***** Selected excerpt

# Time for a new 1911



## Madman (Apr 28, 2021)

Building a new 1911.  This going to take a little time.

Nighthawk frame and slide.
Kart barrel 
EGW slide stop, thumb safety, 
And other stuff.

Let the fun begin.


----------



## lampern (Apr 28, 2021)

Do you have to buy the frame and slide from the same manufacturer?


----------



## Madman (Apr 29, 2021)

No.  I like nighthawk because they're slides and frames are both machined from forged steel.  They also hold very close tolerances and have a few little extras I like.

It makes fitting a lot easier.


----------



## seeker (Apr 29, 2021)

Keep this thread going, I would love to see the results.


----------



## Madman (Apr 29, 2021)

Stippled the top of the slide


----------



## Madman (Apr 29, 2021)

Notice the supports in the slide rails?  Stippling relieves the some stresses in the slide and it will close in so as not to fit on the frame if you don't support it for about 10 hours.


----------



## Madman (Apr 29, 2021)

Everybody needs a polished ramp.


----------



## Jester896 (Apr 30, 2021)

how was the stippling performed?


----------



## Madman (Apr 30, 2021)

A friend of mine has an air stippler.  It is just like using and electric pencil.


----------



## Madman (Apr 30, 2021)

**********

Exercise task 1: Duplicate the 1911 build thread word for word, covering everything from "# Time for a" down to "the fun begin.".
Exercise task 2: According to the 1911 build thread, why were supports placed in the slide rails during stippling?
The data placed after this point is separate material and does not belong to the 1911 build thread.

***** Recorded data

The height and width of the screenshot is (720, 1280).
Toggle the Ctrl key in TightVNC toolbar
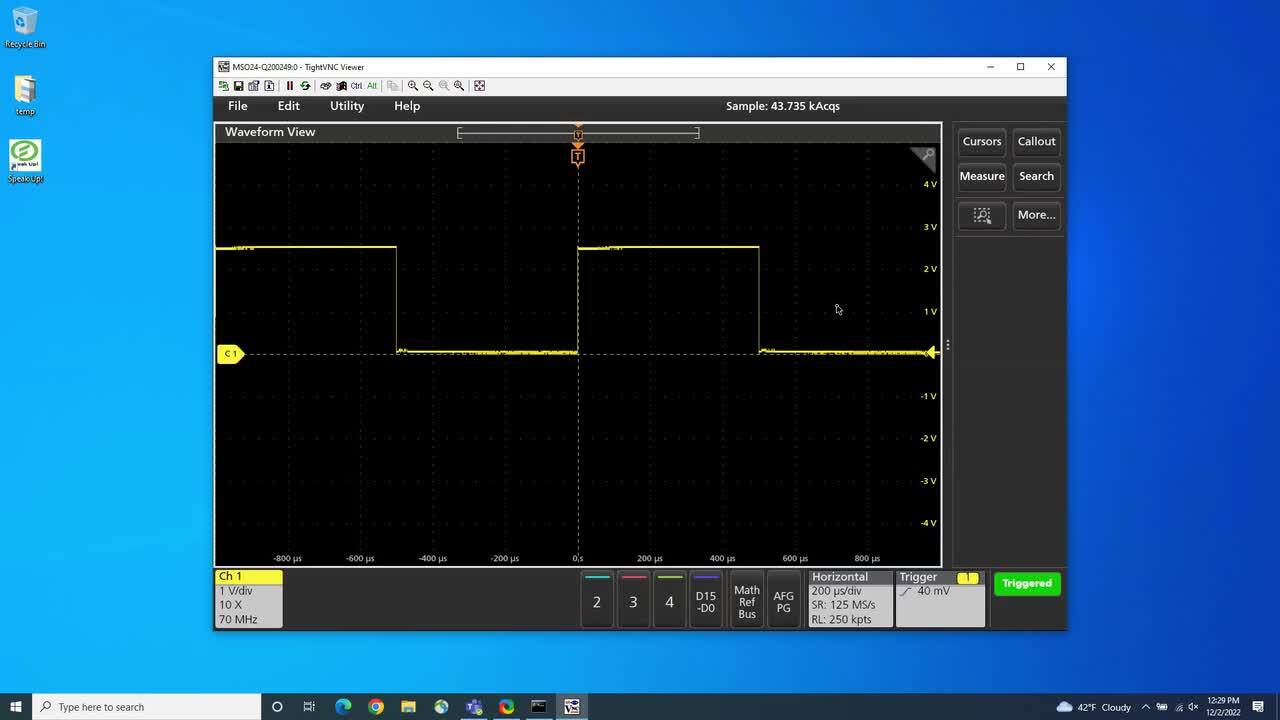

**********

Written reply 1:
# Time for a new 1911



## Madman (Apr 28, 2021)

Building a new 1911.  This going to take a little time.

Nighthawk frame and slide.
Kart barrel 
EGW slide stop, thumb safety, 
And other stuff.

Let the fun begin.

Written reply 2: Stippling relieves some stresses in the slide, which causes it to close in. Without support for about 10 hours, the slide would no longer fit on the frame.